LinuxLists.cc - Strange disk failure...could ext4 be the culprit?

2009-07-07 18:20:08

Subject: Strange disk failure...could ext4 be the culprit?

Hello all,

I'm administering a small computing cluster on new off-the-shelf hardware. The
configuration is a master-slaves setup with the master serving nfs for the data
synchronization and performing the data re-assembly process (as well as doing
some slave work as well).

The workload produces a fairly steady I/O workload, but not particularly heavy.
While I originally pushed for specialized storage hardware or configurations,
testing and benchmarking showed that the workload appeared quite manageable for
a single disk. I expected it might experience a short lifespan, but on the
order of several months at least. To spare the disk as much thrashing as
possible, I opted for ext4.

In the first week of active deployment (and while I was on vacation), the master
experienced a very strange form of catastrophic failure. A job had failed after
only a couple hours, and serious errors blocked further work. Several core GNU
tools in /bin were corrupted, such as: mv, rm, uname, hostname, pwd. A couple
0-byte files existed in / with scrambled filenames, and plenty of Unicode
characters splattered across the screen during reboot. The reboot itself
reached a login prompt, but wouldn't accept any input. But this is where things
get strange.

I used a liveCD to perform disk checks, and there were no filesystem errors of
*any* kind. The entire filesystem was and is in pristine condition. While I'm
aware of discussion and issues surrounding some of the design decisions made for
ext4 (such as delayed write allocation), it doesn't seem possible that those
issues could be related to this kind of failure (data written without permission
or any attempt to do so). The corrupted binaries were in fact corrupted on
disk, not just in memory (also unreadable by readelf), and larger than the
originals. The software I was using runs from a user-level account and has an
apache-served web interface with apache dropping permissions to that same user.
Nothing but the kernel itself had permission to write to the files that were
corrupted, however the computing software does execute (I think all of) the
commands that were corrupted.

I have saved copies of several of the corrupted files, but neglected to save any
system logs before restoring a backup. There are still some strange messages
appearing during startup, but they fly by too quickly to see, and nothing seems
amiss in the logs except that /var/log/messages seems extremely verbose with
startup and has many references to initializing ext4 (but nothing sounds like an
error). I'm about to tell my users to start using it again and will be
expecting and watching for a repeat performance. The disk itself appears to be
fine.

_____

So my questions are these:

- How likely is it that some arcane bug in ext4 is responsible for the failure?
- If ext4 is exonerated, are there any possible explanations aside from disk
failure and newbie mistakes?
- What would be an appropriate way to stress-test the disk if I wanted to
intentionally induce the error, and what output should I be watching?
- What can I do to track the occurrence of this bug, its source, and/or the
conditions that may trigger it? (Note that iostat shows nothing of interest, as
the actual I/O load isn't particularly unusual.)
- Should I seriously consider using an SSD? (NFS will not share memory-mapped
directories, which thwarted the last of my 'better' plans, and the software's
scratch directory can potentially grow to several gigs over the span of a few
days/weeks.)

Thanks in advance for any light you may be able to shed on the issue.
- Evan

2009-07-07 22:29:06

by Andreas Dilger

[permalink] [raw]

Subject: Re: Strange disk failure...could ext4 be the culprit?

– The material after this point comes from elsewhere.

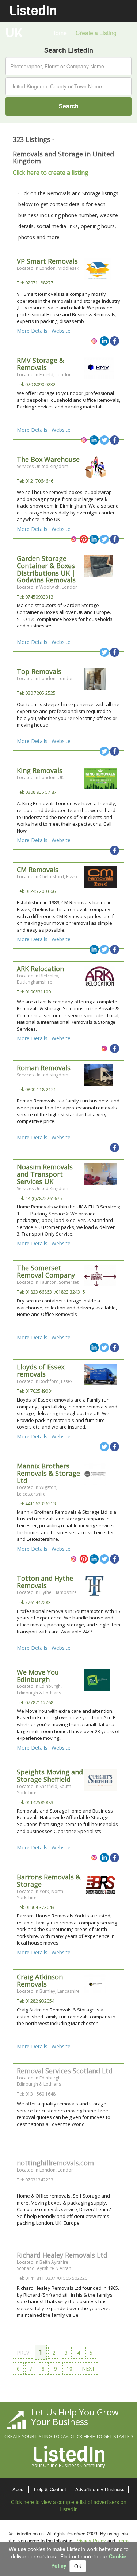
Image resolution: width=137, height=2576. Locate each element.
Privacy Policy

On Jul 07, 2009 18:16 +0000, Evan King wrote:
> So my questions are these:
>
> - How likely is it that some arcane bug in ext4 is responsible for the failure?

It is possible - there are still bugs being fixed in ext4.

> - What can I do to track the occurrence of this bug, its source, and/or the
> conditions that may trigger it? (Note that iostat shows nothing of interest,
> as the actual I/O load isn't particularly unusual.)

Reporting the actual kernel version you are using is critical. If you
are going to stick with ext4, I would follow the latest FC11 kernels,
since there is an active maintainer for ext4 at Red Hat.

Depending on how you formatted the filesystem, you may be able to revert
to ext3 if you want more stability. Providing the output of "dumpe2fs -h"
for the filesystem will tell (in particular the "features" line).

> - Should I seriously consider using an SSD? (NFS will not share
> memory-mapped directories, which thwarted the last of my 'better' plans,
> and the software's scratch directory can potentially grow to several gigs
> over the span of a few days/weeks.)

That is an independent question from using ext4. If you are using NFS
without "async", then an SSD will almost certainly help performance,
but it is probably completely unrelated to the corruption issue.

Cheers, Andreas
--
Andreas Dilger
Sr. Staff Engineer, Lustre Group
Sun Microsystems of Canada, Inc.

2009-07-13 05:35:32

by Aneesh Kumar K.V

[permalink] [raw]

Subject: Re: Strange disk failure...could ext4 be the culprit?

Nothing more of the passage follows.